LDA was run with different numbers of topics until a good topic range was found for the dataset. This range is determined by looking at the word-topic assignments output for each number of topics. If individual topics are judged, subjectively, to contain groups of words that should belong to more than one topic, then the algorithm is run again with more topics. If there are many empty or sparsely populated topics, the algorithm is run with fewer topics. For the small-scale test, experiments were run with k = 2, 4, and 6 to see what number of topics is appropriate for the comparison. For the large-scale test (1000 patents), 150 topics provided the best sorting.

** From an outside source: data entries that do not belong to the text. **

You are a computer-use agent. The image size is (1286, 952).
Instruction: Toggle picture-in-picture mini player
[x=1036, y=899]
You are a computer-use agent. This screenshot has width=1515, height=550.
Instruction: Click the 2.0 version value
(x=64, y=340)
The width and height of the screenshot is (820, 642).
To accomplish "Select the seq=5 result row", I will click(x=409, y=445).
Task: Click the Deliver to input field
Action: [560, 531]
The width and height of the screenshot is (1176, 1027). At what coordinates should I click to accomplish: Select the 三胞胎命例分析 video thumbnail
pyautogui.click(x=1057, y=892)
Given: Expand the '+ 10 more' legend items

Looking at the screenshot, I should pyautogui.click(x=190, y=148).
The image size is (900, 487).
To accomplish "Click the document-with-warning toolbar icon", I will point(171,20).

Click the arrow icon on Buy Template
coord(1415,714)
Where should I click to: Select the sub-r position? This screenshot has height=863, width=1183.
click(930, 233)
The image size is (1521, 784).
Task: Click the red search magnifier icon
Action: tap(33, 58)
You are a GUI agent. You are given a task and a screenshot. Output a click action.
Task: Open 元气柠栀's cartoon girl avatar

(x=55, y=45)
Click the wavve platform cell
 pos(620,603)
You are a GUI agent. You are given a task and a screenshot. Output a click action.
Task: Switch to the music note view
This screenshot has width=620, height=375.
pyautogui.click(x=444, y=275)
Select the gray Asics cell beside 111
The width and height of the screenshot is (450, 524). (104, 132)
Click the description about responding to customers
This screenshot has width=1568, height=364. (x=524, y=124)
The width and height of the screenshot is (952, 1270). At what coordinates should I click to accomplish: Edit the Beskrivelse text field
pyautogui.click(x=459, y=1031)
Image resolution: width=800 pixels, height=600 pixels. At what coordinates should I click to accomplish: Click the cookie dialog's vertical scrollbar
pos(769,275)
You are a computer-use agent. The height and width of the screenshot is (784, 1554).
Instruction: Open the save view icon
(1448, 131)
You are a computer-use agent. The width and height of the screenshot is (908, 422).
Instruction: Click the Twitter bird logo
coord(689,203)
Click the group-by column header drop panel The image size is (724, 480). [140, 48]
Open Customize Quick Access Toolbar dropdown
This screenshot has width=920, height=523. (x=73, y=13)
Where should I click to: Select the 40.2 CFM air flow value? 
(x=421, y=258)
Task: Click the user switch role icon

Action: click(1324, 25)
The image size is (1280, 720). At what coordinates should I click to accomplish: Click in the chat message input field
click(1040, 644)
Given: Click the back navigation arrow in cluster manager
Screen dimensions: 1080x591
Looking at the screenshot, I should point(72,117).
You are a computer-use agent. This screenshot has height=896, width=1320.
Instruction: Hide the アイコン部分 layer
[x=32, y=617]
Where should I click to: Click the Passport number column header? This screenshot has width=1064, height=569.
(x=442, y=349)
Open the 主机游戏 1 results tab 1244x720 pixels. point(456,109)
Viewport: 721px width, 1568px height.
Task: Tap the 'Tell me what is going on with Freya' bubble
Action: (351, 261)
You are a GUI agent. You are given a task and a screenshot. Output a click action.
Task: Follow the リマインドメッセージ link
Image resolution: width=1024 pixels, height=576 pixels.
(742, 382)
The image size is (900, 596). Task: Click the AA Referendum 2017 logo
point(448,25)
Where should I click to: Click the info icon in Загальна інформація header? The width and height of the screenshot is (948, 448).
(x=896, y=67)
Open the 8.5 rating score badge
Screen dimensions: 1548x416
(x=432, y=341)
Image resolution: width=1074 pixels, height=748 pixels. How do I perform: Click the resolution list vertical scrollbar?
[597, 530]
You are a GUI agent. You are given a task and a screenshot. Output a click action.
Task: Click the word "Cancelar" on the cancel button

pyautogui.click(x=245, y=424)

In order to compare documents, it is necessary to represent a document’s subject matter by the topics found within that document. For this study, this was done using the “document vector” method. In this method, each document is represented as a vector whose length is equal to the total number of topics. Each component of the vector represents a topic, so the first component represents topic 1, the second, topic 2, and so on. Each component of the document vector is then assigned a value that is equal to the number of words in the document that were assigned to that topic. So, if a document had 20 words assigned to topic 3, the third component of the vector would have a value of 20. Next, the vector is normalized by dividing it by the total number of words in the document it represents. In order to compare two documents, one subtracts their document vectors, then takes the magnitude of the resulting vector, the L2 norm. The lower the magnitude of this resulting vector, the more similar the documents are.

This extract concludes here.